**WHAT NEEDS TO BE DONE:** Run through the records and, wherever a line holds the word "panel", return that line.

**MATERIALS PROVIDED:**

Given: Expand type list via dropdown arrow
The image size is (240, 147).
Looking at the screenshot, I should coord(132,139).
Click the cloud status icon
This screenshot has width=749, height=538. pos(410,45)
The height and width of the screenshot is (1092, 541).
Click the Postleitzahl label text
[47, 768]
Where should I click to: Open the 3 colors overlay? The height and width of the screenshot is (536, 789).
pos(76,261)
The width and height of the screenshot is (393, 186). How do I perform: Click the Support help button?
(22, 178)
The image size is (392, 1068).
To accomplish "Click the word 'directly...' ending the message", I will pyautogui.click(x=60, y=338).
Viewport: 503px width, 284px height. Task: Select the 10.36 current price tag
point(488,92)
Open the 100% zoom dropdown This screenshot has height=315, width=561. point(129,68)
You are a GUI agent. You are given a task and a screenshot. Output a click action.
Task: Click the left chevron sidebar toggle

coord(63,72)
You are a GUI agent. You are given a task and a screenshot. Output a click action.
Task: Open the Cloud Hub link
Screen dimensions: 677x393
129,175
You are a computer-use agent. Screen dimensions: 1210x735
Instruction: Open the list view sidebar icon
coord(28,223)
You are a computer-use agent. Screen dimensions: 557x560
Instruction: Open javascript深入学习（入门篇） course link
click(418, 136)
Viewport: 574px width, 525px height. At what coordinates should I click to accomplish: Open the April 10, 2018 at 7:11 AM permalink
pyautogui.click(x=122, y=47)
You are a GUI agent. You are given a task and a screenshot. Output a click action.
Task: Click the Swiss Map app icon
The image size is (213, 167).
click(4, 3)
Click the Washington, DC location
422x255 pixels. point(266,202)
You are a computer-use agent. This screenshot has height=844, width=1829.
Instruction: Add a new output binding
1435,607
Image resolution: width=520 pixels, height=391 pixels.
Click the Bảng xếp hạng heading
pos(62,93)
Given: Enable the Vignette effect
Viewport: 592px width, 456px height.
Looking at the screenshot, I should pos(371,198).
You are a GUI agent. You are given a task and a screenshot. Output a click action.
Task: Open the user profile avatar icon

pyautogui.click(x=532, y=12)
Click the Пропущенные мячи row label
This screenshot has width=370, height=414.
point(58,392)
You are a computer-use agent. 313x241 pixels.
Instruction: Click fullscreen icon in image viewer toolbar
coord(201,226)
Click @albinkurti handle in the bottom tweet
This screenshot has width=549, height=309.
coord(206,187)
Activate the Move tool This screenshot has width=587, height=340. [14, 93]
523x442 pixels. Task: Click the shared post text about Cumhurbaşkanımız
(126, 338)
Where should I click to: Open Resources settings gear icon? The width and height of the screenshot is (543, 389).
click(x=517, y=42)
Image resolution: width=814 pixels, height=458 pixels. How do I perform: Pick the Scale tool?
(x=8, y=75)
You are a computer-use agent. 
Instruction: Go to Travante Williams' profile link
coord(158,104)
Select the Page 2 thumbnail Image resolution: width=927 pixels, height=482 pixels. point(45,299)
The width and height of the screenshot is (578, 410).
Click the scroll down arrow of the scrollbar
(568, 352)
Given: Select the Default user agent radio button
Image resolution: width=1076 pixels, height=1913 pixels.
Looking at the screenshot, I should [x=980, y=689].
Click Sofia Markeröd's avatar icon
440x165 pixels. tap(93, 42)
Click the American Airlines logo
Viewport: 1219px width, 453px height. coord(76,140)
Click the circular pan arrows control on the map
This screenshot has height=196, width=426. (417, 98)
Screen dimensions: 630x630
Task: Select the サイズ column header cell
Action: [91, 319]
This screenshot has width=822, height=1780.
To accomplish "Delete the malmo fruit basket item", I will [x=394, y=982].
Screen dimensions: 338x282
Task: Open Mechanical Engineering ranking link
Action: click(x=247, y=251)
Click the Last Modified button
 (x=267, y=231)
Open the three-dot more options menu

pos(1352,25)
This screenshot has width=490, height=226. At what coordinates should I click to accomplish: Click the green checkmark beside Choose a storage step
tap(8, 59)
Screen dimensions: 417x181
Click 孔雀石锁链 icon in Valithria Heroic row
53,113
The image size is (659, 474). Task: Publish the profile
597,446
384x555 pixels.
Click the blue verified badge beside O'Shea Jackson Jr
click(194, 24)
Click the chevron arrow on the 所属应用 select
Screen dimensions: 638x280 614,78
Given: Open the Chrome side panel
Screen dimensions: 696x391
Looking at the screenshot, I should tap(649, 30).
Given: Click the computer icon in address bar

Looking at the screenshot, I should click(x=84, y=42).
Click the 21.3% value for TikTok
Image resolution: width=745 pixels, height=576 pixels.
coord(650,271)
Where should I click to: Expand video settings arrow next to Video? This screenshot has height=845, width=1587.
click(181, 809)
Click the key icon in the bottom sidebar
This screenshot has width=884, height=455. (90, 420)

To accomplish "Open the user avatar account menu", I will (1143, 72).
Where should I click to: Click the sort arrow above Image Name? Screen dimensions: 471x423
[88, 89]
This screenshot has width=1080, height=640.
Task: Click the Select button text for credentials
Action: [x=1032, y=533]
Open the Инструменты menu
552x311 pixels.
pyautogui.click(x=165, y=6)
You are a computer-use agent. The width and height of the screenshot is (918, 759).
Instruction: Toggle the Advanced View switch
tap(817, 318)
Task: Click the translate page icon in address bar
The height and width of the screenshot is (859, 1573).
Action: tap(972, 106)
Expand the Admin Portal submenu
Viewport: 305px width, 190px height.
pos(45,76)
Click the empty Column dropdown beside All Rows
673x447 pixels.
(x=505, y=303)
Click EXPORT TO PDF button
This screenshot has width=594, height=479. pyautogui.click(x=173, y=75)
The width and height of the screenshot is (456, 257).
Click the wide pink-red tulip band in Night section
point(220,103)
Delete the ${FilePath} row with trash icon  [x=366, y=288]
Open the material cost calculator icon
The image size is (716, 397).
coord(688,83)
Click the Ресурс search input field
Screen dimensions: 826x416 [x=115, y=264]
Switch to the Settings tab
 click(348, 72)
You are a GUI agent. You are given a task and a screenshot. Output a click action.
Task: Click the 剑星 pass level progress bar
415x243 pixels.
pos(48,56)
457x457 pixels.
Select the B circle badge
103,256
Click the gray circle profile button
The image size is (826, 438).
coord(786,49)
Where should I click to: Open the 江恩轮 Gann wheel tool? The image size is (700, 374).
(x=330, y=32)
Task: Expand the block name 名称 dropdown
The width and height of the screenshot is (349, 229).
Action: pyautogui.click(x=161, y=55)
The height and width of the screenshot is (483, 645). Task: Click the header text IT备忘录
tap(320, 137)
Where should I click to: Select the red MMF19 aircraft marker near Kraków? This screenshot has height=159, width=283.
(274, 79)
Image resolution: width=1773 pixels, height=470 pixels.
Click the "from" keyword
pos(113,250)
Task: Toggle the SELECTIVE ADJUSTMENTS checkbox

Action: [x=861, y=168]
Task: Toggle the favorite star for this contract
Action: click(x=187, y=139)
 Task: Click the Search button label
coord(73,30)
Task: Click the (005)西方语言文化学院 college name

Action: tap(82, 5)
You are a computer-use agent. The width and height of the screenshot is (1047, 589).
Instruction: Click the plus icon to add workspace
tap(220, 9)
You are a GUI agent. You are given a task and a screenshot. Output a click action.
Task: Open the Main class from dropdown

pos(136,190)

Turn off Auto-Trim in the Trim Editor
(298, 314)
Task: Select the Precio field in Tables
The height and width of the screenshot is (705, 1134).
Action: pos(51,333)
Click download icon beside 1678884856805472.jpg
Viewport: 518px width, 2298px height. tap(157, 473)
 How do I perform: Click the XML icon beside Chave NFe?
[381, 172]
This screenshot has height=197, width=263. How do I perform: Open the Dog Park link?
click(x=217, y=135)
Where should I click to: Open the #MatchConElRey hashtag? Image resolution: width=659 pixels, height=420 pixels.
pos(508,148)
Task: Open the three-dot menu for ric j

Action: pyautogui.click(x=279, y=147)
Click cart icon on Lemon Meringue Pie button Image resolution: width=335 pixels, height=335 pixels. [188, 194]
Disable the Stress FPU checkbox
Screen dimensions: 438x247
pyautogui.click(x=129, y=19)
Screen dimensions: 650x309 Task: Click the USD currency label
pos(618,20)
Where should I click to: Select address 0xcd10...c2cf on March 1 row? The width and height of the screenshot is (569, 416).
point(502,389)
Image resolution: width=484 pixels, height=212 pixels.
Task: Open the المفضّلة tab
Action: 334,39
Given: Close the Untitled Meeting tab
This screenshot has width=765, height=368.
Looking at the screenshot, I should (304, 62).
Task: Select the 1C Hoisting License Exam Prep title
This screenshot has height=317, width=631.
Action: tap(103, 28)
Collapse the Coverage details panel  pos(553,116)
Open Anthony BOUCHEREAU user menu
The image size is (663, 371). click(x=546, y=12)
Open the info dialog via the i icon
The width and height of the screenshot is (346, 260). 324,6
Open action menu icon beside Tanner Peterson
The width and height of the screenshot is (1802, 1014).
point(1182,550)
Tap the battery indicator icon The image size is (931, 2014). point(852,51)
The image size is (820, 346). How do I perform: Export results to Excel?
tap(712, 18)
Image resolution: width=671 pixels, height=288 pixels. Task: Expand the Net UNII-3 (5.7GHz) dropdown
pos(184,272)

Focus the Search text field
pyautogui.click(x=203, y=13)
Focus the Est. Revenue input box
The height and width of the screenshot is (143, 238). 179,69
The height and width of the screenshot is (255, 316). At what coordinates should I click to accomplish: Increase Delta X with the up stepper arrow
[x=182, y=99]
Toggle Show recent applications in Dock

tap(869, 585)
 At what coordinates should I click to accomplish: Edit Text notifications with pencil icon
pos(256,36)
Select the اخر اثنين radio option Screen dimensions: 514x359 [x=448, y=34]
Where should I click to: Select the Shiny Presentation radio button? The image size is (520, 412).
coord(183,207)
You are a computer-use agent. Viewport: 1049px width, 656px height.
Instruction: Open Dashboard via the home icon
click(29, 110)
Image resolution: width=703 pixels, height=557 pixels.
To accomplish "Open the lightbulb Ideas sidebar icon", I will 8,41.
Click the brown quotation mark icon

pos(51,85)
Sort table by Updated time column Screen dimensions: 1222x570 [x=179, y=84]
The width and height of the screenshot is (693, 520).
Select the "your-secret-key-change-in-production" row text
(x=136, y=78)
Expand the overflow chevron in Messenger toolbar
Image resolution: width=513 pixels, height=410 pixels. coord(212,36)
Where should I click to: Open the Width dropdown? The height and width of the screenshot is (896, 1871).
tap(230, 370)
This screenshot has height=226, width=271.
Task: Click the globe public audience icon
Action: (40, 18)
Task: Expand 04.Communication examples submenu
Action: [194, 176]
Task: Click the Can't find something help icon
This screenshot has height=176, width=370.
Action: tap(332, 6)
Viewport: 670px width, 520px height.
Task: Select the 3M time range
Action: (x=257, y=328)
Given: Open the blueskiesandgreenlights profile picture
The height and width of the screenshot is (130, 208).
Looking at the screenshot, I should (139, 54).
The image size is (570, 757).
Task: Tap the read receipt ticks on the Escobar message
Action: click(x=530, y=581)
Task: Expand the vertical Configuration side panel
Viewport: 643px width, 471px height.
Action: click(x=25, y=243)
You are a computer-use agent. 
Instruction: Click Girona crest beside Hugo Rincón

**EXERCISE RESULT:**
Given: Open the Chrome side panel
Collapse the Coverage details panel  pos(553,116)
Task: Expand the vertical Configuration side panel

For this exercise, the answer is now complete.